In this summary encyclopaedic account it is impossible to supply a demonstration of what the paragraph states as the nature of the remarkable condition produced chiefly by animal magnetism—to show, in other words, that it is in harmony with the facts. To that end the phenomena, so complex in their nature and so very different one from another, would have first of all to be brought under their general points of view. The facts, it might seem, first of all call for verification. But such a verification would, it must be added, be superfluous for those on whose account it was called for: for they [pg 031] facilitate the inquiry for themselves by declaring the narratives—infinitely numerous though they be and accredited by the education and character of the witnesses—to be mere deception and imposture. The a priori conceptions of these inquirers are so rooted that no testimony can avail against them, and they have even denied what they had seen with their own eyes. In order to believe in this department even what one sees with these eyes, and still more to understand it, the first requisite is not to be in bondage to the hard and fast categories of the practical intellect. The chief points on which the discussion turns may here be given:
(α) To the concrete existence of the individual belongs the aggregate of his fundamental interests, both the essential and the particular empirical ties which connect him with other men and the world at large. This totality forms his actuality, in the sense that it lies in fact immanent in him; it has already been called his genius. This genius is not the free mind which wills and thinks: the form of sensitivity, in which the individual here appears immersed, is, on the contrary, a surrender of his self-possessed intelligent existence. The first conclusion to which these considerations lead, with reference to the contents of consciousness in the somnambulist stage, is that it is only the range of his individually moulded world (of his private interests and narrow relationships) which appear there. Scientific theories and philosophic conceptions or general truths require a different soil,—require an intelligence which has risen out of the inarticulate mass of mere sensitivity to free consciousness. It is foolish therefore to expect revelations about the higher ideas from the somnambulist state.

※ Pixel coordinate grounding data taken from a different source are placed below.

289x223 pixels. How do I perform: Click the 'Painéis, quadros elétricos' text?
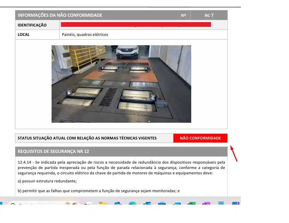[x=85, y=35]
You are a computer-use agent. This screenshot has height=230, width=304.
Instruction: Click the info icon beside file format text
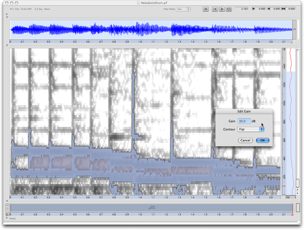pos(54,9)
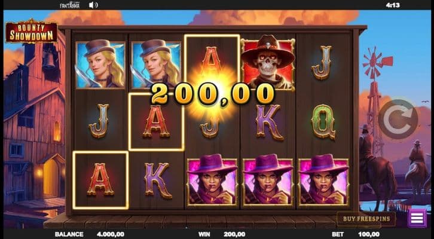434x239 pixels.
Task: Spin the reels with circular arrow button
Action: (398, 120)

(β) Where a human being's senses and intellect are [pg 032] sound, he is fully and intelligently alive to that reality of his which gives concrete filling to his individuality: but he is awake to it in the form of interconnexion between himself and the features of that reality conceived as an external and a separate world, and he is aware that this world is in itself also a complex of interconnexions of a practically intelligible kind. In his subjective ideas and plans he has also before him this causally connected scheme of things he calls his world and the series of means which bring his ideas and his purposes into adjustment with the objective existences, which are also means and ends to each other. At the same time, this world which is outside him has its threads in him to such a degree that it is these threads which make him what he really is: he too would become extinct if these externalities were to disappear, unless by the aid of religion, subjective reason, and character, he is in a remarkable degree self-supporting and independent of them. But, then, in the latter case he is less susceptible of the psychical state here spoken of.—As an illustration of that identity with the surroundings may be noted the effect produced by the death of beloved relatives, friends, &c. on those left behind, so that the one dies or pines away with the loss of the other. (Thus Cato, after the downfall of the Roman republic, could live no longer: his inner reality was neither wider than higher than it.) Compare home-sickness, and the like.

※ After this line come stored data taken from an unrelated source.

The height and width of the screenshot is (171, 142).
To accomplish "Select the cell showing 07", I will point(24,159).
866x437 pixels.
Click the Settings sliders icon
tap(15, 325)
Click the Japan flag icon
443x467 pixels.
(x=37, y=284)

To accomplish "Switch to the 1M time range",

(γ) But when all that occupies the waking consciousness, the world outside it and its relationship to that world is under a veil, and the soul is thus sunk in sleep (in magnetic sleep, in catalepsy, and other diseases, e.g. those connected with female development, or at the approach of death, &c.), then that immanent actuality of the individual remains the same substantial total [pg 033] as before, but now as a purely sensitive life with an inward vision and an inward consciousness. And because it is the adult, formed, and developed consciousness which is degraded into this state of sensitivity, it retains along with its content a certain nominal self-hood, a formal vision and awareness, which however does not go so far as the conscious judgment or discernment by which its contents, when it is healthy and awake, exist for it as an outward objectivity. The individual is thus a monad which is inwardly aware of its actuality—a genius which beholds itself. The characteristic point in such knowledge is that the very same facts (which for the healthy consciousness are an objective practical reality, and to know which, in its sober moods, it needs the intelligent chain of means and conditions in all their real expansion) are now immediately known and perceived in this immanence. This perception is a sort of clairvoyance; for it is a consciousness living in the undivided substantiality of the genius, and finding itself in the very heart of the interconnexion, and so can dispense with the series of conditions, external one to another, which lead up to the result,—conditions which cool reflection has in succession to traverse and in so doing feels the limits of its own individual externality. But such clairvoyance—just because its dim and turbid vision does not present the facts in a rational interconnexion—is for that very reason at the mercy of every private contingency of feeling and fancy, &c.—not to mention that foreign suggestions (see later) intrude into its vision. It is thus impossible to make out whether what the clairvoyants really see preponderates over what they deceive themselves in.—But it is absurd to treat this visionary state as a sublime mental phase and as a truer state, capable of conveying general truths123.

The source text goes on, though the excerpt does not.